Objectives:
1) Answer these questions about the CI/CD tutorial below:
(a) Which package does the optional install step in the tutorial install?
(b) Which federation URL does the example use?
(c) Which geo fabric does the example use as its default?
Mark each answer with its letter.
2) Repeat word for word the part of the CI/CD tutorial that opens with the words containing "# Py09 - CI/CD" and closes with "password is xxxxx.".

··· Quoted passage

# Py09 - CI/CD Tutorial

## Overview

In this tutorial we will build a simple CI/CD script for GDN plateform

## Pre-requisite

Let's assume your 

- tenant name is an email address
- user password is xxxxx.

if you need to install pyc8, you can run the cell below, otherwise you may skip it.

In [None]:
!pip install pyC8

## 1. Importing Libraries & Define Variables

The first step is to import the libraries we need and define the variables we will be using in this tutorial. This is also the right place to add your GDN login credentials. i.e. your email and password. You will also need to make sure you have specified the correct federation URL. In this example it is "gdn.paas.macrometa.io" and we are using the default geo fabric "_system".

In [None]:
import json
import datetime
from c8 import C8Client
from c8.request import Request
import random
import six
import base64
import time
import threading

# Variables
global_url = "gdn.paas.macrometa.io"
email = "email"  # <-- Email goes here
password = "password"  # <-- password goes here
geo_fabric = "_system"

······
··· Recorded data

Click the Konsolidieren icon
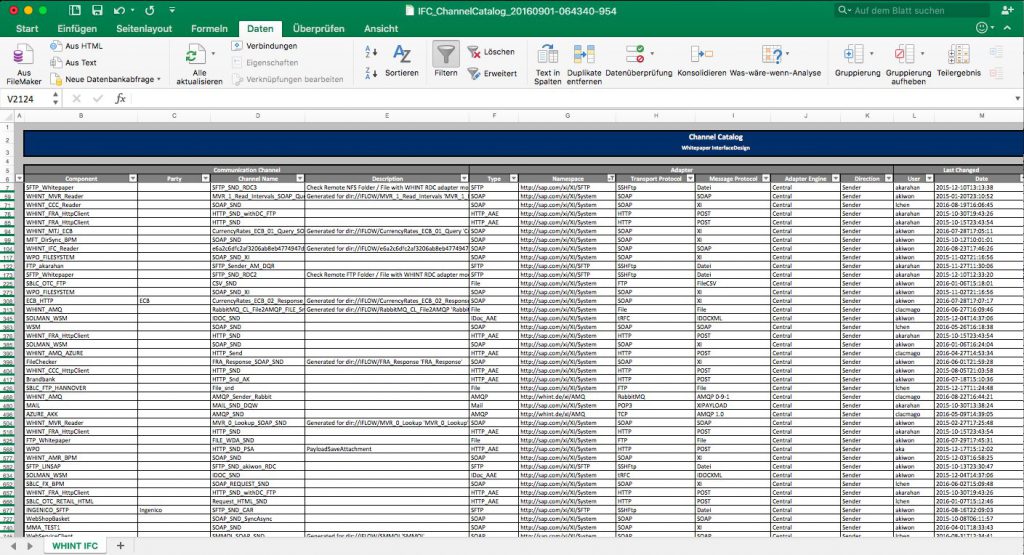This screenshot has width=1024, height=555. pos(701,54)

······

Answers by task:
1)
(a) pyC8
(b) gdn.paas.macrometa.io
(c) _system

2)
# Py09 - CI/CD Tutorial

## Overview

In this tutorial we will build a simple CI/CD script for GDN plateform

## Pre-requisite

Let's assume your 

- tenant name is an email address
- user password is xxxxx.